* **DIRECTIONS FOR THIS TASK**: Give back the full data, retyped precisely.

(Stored data)

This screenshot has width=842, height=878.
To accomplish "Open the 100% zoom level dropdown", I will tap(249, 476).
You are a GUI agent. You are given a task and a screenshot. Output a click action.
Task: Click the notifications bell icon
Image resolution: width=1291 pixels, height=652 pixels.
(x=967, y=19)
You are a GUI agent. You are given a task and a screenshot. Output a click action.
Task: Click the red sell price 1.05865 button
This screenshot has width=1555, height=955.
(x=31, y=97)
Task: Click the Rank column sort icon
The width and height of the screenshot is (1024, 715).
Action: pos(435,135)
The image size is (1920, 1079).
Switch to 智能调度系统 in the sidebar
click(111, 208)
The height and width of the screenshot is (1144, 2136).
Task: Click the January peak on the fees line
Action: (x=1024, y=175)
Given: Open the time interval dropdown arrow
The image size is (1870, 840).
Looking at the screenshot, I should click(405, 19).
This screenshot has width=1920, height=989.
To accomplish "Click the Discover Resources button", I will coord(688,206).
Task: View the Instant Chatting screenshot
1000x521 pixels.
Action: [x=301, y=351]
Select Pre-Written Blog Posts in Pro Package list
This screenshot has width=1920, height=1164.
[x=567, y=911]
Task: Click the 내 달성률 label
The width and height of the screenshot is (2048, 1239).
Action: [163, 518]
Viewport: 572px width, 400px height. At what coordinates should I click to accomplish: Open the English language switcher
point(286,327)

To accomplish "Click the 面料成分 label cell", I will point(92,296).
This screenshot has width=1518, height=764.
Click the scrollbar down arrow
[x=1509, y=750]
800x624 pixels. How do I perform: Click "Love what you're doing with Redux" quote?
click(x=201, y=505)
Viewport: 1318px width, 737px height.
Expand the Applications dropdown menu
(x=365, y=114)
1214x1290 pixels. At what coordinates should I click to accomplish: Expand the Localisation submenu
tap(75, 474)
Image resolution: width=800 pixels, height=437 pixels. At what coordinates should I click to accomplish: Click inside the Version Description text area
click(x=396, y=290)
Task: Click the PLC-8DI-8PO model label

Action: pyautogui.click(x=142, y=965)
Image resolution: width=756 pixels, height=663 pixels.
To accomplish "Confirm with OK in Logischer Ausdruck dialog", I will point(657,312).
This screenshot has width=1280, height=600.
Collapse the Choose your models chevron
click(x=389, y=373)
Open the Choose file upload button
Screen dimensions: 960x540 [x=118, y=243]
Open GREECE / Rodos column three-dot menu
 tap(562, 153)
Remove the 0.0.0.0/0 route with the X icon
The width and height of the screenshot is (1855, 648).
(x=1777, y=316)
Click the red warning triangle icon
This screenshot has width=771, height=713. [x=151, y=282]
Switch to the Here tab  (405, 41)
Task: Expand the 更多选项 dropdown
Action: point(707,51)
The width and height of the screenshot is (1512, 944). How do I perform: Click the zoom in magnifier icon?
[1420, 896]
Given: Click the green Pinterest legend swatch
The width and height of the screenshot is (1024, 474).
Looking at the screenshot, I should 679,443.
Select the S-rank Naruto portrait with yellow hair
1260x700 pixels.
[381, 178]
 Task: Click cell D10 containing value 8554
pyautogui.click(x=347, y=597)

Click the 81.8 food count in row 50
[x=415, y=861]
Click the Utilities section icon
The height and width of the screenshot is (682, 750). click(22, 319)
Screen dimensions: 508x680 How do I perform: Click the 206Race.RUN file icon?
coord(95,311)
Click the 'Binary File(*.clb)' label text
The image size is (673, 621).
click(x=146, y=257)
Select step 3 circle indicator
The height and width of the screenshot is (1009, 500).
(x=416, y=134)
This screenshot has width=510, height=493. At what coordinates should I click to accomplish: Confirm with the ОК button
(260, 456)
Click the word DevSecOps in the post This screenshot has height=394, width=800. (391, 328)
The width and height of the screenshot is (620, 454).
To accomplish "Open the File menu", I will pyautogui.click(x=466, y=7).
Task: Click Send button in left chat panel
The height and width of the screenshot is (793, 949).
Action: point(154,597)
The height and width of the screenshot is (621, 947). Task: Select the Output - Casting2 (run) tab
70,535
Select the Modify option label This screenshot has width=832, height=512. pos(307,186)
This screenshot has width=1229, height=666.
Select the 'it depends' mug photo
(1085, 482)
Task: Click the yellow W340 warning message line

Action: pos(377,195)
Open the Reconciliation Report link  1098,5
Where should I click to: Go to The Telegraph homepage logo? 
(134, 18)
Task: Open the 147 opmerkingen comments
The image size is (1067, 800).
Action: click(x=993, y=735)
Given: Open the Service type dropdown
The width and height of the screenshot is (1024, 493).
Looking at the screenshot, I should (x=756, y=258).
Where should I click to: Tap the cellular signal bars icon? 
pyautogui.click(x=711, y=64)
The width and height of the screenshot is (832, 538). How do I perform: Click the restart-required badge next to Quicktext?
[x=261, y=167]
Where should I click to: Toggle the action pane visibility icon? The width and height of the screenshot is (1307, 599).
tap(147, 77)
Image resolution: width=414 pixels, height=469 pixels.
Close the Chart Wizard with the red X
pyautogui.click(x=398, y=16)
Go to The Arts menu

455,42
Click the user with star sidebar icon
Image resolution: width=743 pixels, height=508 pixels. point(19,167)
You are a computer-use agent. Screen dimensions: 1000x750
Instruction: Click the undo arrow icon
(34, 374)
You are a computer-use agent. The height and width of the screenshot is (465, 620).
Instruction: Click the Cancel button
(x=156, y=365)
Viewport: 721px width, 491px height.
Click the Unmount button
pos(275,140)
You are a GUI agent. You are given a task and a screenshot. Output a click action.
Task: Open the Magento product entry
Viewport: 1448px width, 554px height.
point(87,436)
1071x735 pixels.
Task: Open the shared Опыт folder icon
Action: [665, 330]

* **YOUR SOLUTION**:
This screenshot has width=842, height=878.
To accomplish "Open the 100% zoom level dropdown", I will tap(249, 476).
You are a GUI agent. You are given a task and a screenshot. Output a click action.
Task: Click the notifications bell icon
Image resolution: width=1291 pixels, height=652 pixels.
(x=967, y=19)
You are a GUI agent. You are given a task and a screenshot. Output a click action.
Task: Click the red sell price 1.05865 button
This screenshot has width=1555, height=955.
(x=31, y=97)
Task: Click the Rank column sort icon
The width and height of the screenshot is (1024, 715).
Action: pos(435,135)
The image size is (1920, 1079).
Switch to 智能调度系统 in the sidebar
click(111, 208)
The height and width of the screenshot is (1144, 2136).
Task: Click the January peak on the fees line
Action: (x=1024, y=175)
Given: Open the time interval dropdown arrow
The image size is (1870, 840).
Looking at the screenshot, I should click(405, 19).
This screenshot has width=1920, height=989.
To accomplish "Click the Discover Resources button", I will coord(688,206).
Task: View the Instant Chatting screenshot
1000x521 pixels.
Action: [x=301, y=351]
Select Pre-Written Blog Posts in Pro Package list
This screenshot has width=1920, height=1164.
[x=567, y=911]
Task: Click the 내 달성률 label
The width and height of the screenshot is (2048, 1239).
Action: [163, 518]
Viewport: 572px width, 400px height. At what coordinates should I click to accomplish: Open the English language switcher
point(286,327)

To accomplish "Click the 面料成分 label cell", I will point(92,296).
This screenshot has width=1518, height=764.
Click the scrollbar down arrow
[x=1509, y=750]
800x624 pixels. How do I perform: Click "Love what you're doing with Redux" quote?
click(x=201, y=505)
Viewport: 1318px width, 737px height.
Expand the Applications dropdown menu
(x=365, y=114)
1214x1290 pixels. At what coordinates should I click to accomplish: Expand the Localisation submenu
tap(75, 474)
Image resolution: width=800 pixels, height=437 pixels. At what coordinates should I click to accomplish: Click inside the Version Description text area
click(x=396, y=290)
Task: Click the PLC-8DI-8PO model label

Action: pyautogui.click(x=142, y=965)
Image resolution: width=756 pixels, height=663 pixels.
To accomplish "Confirm with OK in Logischer Ausdruck dialog", I will point(657,312).
This screenshot has width=1280, height=600.
Collapse the Choose your models chevron
click(x=389, y=373)
Open the Choose file upload button
Screen dimensions: 960x540 [x=118, y=243]
Open GREECE / Rodos column three-dot menu
 tap(562, 153)
Remove the 0.0.0.0/0 route with the X icon
The width and height of the screenshot is (1855, 648).
(x=1777, y=316)
Click the red warning triangle icon
This screenshot has width=771, height=713. [x=151, y=282]
Switch to the Here tab  (405, 41)
Task: Expand the 更多选项 dropdown
Action: point(707,51)
The width and height of the screenshot is (1512, 944). How do I perform: Click the zoom in magnifier icon?
[1420, 896]
Given: Click the green Pinterest legend swatch
The width and height of the screenshot is (1024, 474).
Looking at the screenshot, I should 679,443.
Select the S-rank Naruto portrait with yellow hair
1260x700 pixels.
[381, 178]
 Task: Click cell D10 containing value 8554
pyautogui.click(x=347, y=597)

Click the 81.8 food count in row 50
[x=415, y=861]
Click the Utilities section icon
The height and width of the screenshot is (682, 750). click(22, 319)
Screen dimensions: 508x680 How do I perform: Click the 206Race.RUN file icon?
coord(95,311)
Click the 'Binary File(*.clb)' label text
The image size is (673, 621).
click(x=146, y=257)
Select step 3 circle indicator
The height and width of the screenshot is (1009, 500).
(x=416, y=134)
This screenshot has width=510, height=493. At what coordinates should I click to accomplish: Confirm with the ОК button
(260, 456)
Click the word DevSecOps in the post This screenshot has height=394, width=800. (391, 328)
The width and height of the screenshot is (620, 454).
To accomplish "Open the File menu", I will pyautogui.click(x=466, y=7).
Task: Click Send button in left chat panel
The height and width of the screenshot is (793, 949).
Action: point(154,597)
The height and width of the screenshot is (621, 947). Task: Select the Output - Casting2 (run) tab
70,535
Select the Modify option label This screenshot has width=832, height=512. pos(307,186)
This screenshot has width=1229, height=666.
Select the 'it depends' mug photo
(1085, 482)
Task: Click the yellow W340 warning message line

Action: pos(377,195)
Open the Reconciliation Report link  1098,5
Where should I click to: Go to The Telegraph homepage logo? 
(134, 18)
Task: Open the 147 opmerkingen comments
The image size is (1067, 800).
Action: click(x=993, y=735)
Given: Open the Service type dropdown
The width and height of the screenshot is (1024, 493).
Looking at the screenshot, I should (x=756, y=258).
Where should I click to: Tap the cellular signal bars icon? 
pyautogui.click(x=711, y=64)
The width and height of the screenshot is (832, 538). How do I perform: Click the restart-required badge next to Quicktext?
[x=261, y=167]
Where should I click to: Toggle the action pane visibility icon? The width and height of the screenshot is (1307, 599).
tap(147, 77)
Image resolution: width=414 pixels, height=469 pixels.
Close the Chart Wizard with the red X
pyautogui.click(x=398, y=16)
Go to The Arts menu

455,42
Click the user with star sidebar icon
Image resolution: width=743 pixels, height=508 pixels. point(19,167)
You are a computer-use agent. Screen dimensions: 1000x750
Instruction: Click the undo arrow icon
(34, 374)
You are a computer-use agent. The height and width of the screenshot is (465, 620).
Instruction: Click the Cancel button
(x=156, y=365)
Viewport: 721px width, 491px height.
Click the Unmount button
pos(275,140)
You are a GUI agent. You are given a task and a screenshot. Output a click action.
Task: Open the Magento product entry
Viewport: 1448px width, 554px height.
point(87,436)
1071x735 pixels.
Task: Open the shared Опыт folder icon
Action: [665, 330]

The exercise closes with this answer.